::: Records supplied

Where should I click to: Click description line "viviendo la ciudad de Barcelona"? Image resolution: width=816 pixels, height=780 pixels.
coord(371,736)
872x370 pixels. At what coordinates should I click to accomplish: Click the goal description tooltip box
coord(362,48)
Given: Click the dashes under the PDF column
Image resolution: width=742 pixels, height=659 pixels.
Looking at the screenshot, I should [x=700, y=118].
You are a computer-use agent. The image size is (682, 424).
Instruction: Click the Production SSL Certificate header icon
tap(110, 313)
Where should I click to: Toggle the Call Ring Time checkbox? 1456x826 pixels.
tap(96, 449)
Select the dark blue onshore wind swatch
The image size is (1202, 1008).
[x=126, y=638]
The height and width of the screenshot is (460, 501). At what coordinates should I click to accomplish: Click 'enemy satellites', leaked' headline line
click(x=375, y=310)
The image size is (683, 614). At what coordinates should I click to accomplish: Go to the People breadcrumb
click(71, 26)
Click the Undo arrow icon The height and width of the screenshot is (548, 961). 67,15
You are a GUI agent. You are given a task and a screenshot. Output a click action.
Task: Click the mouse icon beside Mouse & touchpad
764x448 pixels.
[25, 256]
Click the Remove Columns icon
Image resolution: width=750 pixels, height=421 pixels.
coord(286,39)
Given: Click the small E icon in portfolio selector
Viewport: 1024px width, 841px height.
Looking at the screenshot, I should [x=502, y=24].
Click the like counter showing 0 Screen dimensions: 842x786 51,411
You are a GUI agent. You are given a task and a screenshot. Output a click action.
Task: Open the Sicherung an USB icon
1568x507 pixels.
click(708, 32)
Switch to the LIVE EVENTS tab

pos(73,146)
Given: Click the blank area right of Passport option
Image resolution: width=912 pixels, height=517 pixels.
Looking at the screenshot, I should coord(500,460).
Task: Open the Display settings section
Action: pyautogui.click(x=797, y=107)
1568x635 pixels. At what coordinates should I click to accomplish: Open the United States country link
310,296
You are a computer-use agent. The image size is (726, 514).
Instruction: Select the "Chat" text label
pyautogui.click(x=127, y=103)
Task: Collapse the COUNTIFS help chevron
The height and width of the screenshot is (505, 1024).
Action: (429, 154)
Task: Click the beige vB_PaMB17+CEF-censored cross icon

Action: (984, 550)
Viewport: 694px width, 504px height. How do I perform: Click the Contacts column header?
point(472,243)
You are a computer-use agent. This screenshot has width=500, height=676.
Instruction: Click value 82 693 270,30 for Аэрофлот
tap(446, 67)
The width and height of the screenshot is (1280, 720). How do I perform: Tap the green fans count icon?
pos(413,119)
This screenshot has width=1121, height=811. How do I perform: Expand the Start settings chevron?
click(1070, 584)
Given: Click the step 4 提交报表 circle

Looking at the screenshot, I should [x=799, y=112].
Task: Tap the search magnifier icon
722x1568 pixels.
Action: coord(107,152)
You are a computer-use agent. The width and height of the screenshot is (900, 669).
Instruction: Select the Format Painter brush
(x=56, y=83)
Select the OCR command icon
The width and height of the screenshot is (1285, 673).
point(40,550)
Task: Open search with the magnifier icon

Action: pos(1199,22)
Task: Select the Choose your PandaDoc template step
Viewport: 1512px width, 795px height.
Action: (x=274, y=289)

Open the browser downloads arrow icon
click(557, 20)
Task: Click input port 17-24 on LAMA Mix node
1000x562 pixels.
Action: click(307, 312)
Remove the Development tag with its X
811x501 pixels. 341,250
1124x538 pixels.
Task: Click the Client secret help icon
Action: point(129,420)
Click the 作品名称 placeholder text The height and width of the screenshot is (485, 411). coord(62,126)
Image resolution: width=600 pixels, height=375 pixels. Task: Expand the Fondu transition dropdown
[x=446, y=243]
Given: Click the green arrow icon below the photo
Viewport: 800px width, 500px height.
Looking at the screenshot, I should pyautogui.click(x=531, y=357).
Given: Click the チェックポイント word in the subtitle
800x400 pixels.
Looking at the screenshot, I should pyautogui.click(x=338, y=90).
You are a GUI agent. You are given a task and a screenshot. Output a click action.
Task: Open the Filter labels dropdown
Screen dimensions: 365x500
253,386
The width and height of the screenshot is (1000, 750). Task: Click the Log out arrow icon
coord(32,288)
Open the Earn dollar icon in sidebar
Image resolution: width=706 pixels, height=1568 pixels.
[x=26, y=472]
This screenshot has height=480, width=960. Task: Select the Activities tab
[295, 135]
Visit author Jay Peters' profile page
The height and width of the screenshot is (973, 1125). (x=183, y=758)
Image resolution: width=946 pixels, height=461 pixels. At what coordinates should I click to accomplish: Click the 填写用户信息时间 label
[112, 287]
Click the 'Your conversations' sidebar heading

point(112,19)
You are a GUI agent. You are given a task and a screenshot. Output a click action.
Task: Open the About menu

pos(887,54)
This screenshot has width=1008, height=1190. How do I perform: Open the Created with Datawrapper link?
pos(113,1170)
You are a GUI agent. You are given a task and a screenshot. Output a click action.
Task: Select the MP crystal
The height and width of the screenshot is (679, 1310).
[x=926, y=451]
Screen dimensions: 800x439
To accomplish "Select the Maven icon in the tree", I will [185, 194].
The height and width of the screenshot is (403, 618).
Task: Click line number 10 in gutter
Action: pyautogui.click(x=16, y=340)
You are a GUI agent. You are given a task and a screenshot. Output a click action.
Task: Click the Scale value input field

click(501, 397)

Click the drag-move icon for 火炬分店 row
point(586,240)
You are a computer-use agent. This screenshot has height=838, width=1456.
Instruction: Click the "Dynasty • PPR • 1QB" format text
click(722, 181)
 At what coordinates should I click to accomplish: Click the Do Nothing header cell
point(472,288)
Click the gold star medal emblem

::::::

■ Work instructions: For this exercise, find all lines in the records containing the word "computer" and copy them.

■ Output below:
You are a computer-use agent. The image size is (682, 424).
You are a computer-use agent. The image size is (726, 514).
You are a computer-use agent. This screenshot has width=500, height=676.
You are a computer-use agent. The width and height of the screenshot is (900, 669).
You are a computer-use agent. This screenshot has height=838, width=1456.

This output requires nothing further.